# Data Annotation Platform - Configuration Reference

## Overview
The Data Annotation platform (data.smlcrm.com) is used for uploading, cleaning, and configuring time series datasets for ML/AI training in Energy, Manufacturing, and Climate domains.

## Supported Domains

- **Energy**: Power consumption, utilities, renewable energy, grid data
- **Manufacturing**: Industrial processes, steel production, emissions, equipment data  
- **Climate**: CO2 emissions, environmental monitoring, weather correlation data

## Workflow Steps

### 1. Dataset Upload (Raw)
- Navigate to data.smlcrm.com/dashboard
- Click "Upload Dataset" button
- Fill in metadata:
  - **Name**: Dataset name (e.g., "Steel Industry Energy Consumption")
  - **Domain**: Category (Energy, Manufacturing, Climate)
  - **Source URL**: Original data source (e.g., Kaggle URL)
  - **Description**: Brief description of the dataset
- Upload the **original/raw** CSV file
- Dataset appears with **RAW** status

### 2. Dataset Cleaning
- Find the RAW dataset in the list
- Click "Clean" button
- Upload **cleaned** CSV file (use `clean_dataset.py` script first)

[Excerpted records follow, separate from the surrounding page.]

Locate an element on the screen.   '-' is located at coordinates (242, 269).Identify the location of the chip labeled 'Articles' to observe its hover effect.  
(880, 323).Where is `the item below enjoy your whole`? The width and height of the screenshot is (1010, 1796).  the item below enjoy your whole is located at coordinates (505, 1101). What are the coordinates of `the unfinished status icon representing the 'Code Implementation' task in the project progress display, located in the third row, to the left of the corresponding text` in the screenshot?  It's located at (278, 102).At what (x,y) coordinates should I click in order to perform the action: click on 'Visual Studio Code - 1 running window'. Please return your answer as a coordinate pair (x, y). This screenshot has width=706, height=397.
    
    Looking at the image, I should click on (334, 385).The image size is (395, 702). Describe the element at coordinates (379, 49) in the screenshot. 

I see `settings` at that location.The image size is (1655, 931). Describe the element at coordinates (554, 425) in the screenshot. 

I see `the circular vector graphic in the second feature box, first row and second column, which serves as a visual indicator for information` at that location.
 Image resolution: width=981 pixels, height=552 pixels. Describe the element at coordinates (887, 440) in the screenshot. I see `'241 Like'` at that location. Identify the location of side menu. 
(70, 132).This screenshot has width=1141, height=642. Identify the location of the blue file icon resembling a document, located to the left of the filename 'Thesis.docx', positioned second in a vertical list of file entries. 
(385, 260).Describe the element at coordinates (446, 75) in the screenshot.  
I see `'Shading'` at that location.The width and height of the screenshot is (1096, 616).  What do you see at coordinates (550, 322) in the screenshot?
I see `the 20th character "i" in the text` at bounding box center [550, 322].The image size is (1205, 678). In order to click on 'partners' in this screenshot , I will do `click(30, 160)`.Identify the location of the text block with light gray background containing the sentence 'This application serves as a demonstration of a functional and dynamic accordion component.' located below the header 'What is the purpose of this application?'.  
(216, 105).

### 3. Configure Dataset Headers (Metadata)
After uploading cleaned file, configure each column:

#### Column Types
| Type | Description | When to Use |
|------|-------------|-------------|
| **Time** | Timestamp/datetime column | For date/time fields |
| **Target** | Variable to predict | The main output variable for ML models |
| **Covariate** | Input features | Independent variables/features |
| **Group** | Categorical groupings | Variables that define segments/categories |

#### Required Setup
- **At least one Time column** (usually the timestamp)
- **At least one Target column** (what you're predicting)
- **Units**: Specify units for each column (e.g., kWh, °C, %, ratio, tCO2)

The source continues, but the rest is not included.